1 Introduction

Deep learning is becoming widely used for various classification tasks in collider physics (see e.g., Refs. [1,2,3,4,5,6]). One of the core benefits of deep learning over traditional analysis techniques is that it is able to identify patterns in very high-dimensional feature spaces. At the Large Hadron Collider (LHC), such low-level inputs are dominated by hadronic activity. Most machine learning approaches are trained using Parton Shower Monte Carlo (PSMC) simulations that produce exclusive final states with the same complexity as real data [7]. However, there are significant variations between PSMCs due to the large number of perturbative and non-perturbative modeling assumptions.
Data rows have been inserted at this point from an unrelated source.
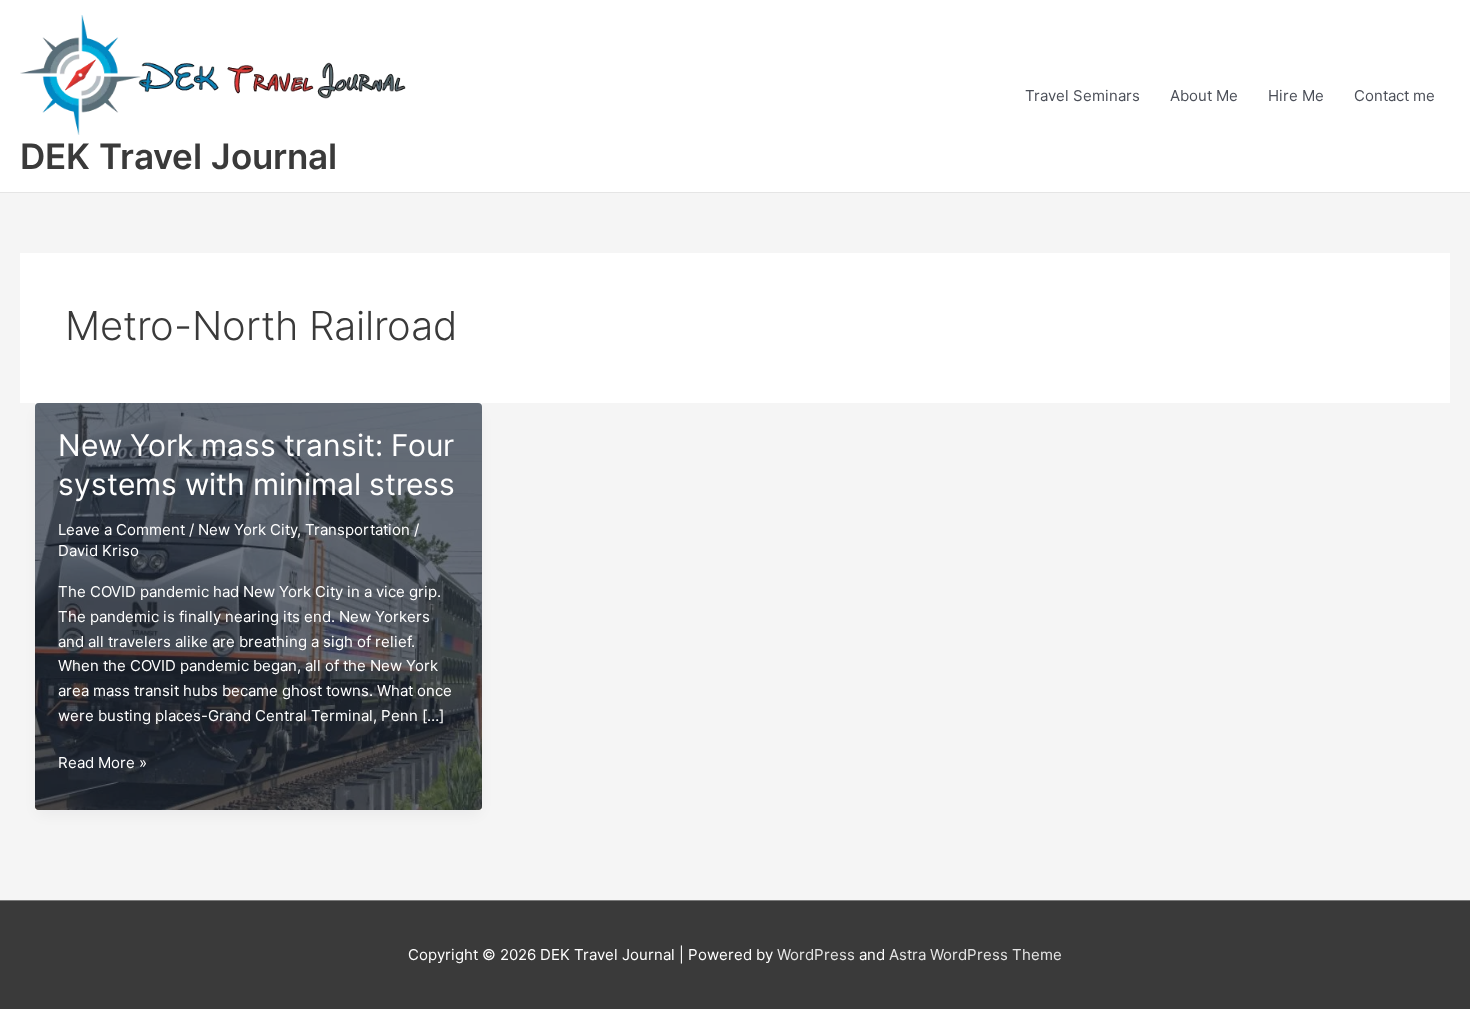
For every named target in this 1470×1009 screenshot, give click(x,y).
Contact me (1394, 95)
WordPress (816, 954)
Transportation (357, 529)
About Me (1204, 95)
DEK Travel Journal (178, 156)
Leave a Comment (121, 529)
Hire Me (1296, 95)
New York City (247, 529)
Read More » (102, 764)
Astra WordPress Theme (975, 954)
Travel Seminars (1082, 95)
These variations lead to potential biases and suboptimal sensitivity in data analyses [8]. A bias occurs when the simulation model used for inference (given an analysis strategy) is not the same as nature. There is a large and growing literature on methods to reduce biases from PSMC model variations through decorrelation [9,10,11,12] and other approaches [13,14,15]. A key challenge with modeling uncertainties in contrast to experimental uncertainties is that they are often estimated by comparing two simulations. This difference does not have a statistical origin and may not be the full uncertainty, so caution is required to reduce the uncertainty through automated approaches [16]. A general solution to estimating (and then reducing) systematic uncertainties from PSMC variations is still an active area of research and development.Footnote 1

In principle, the same challenge exists when quantifying suboptimal performance due to PSMC variations. Suboptimal performance occurs when the simulation model used for training a machine learning model is different than nature. While not directly a source of systematic uncertainty, this suboptimality has important consequences for the physics program of the LHC. To quantify the suboptimality, one could compare different PSMC models, as is done for determine the systematic uncertainty. This has the same unsatisfying properties as described above.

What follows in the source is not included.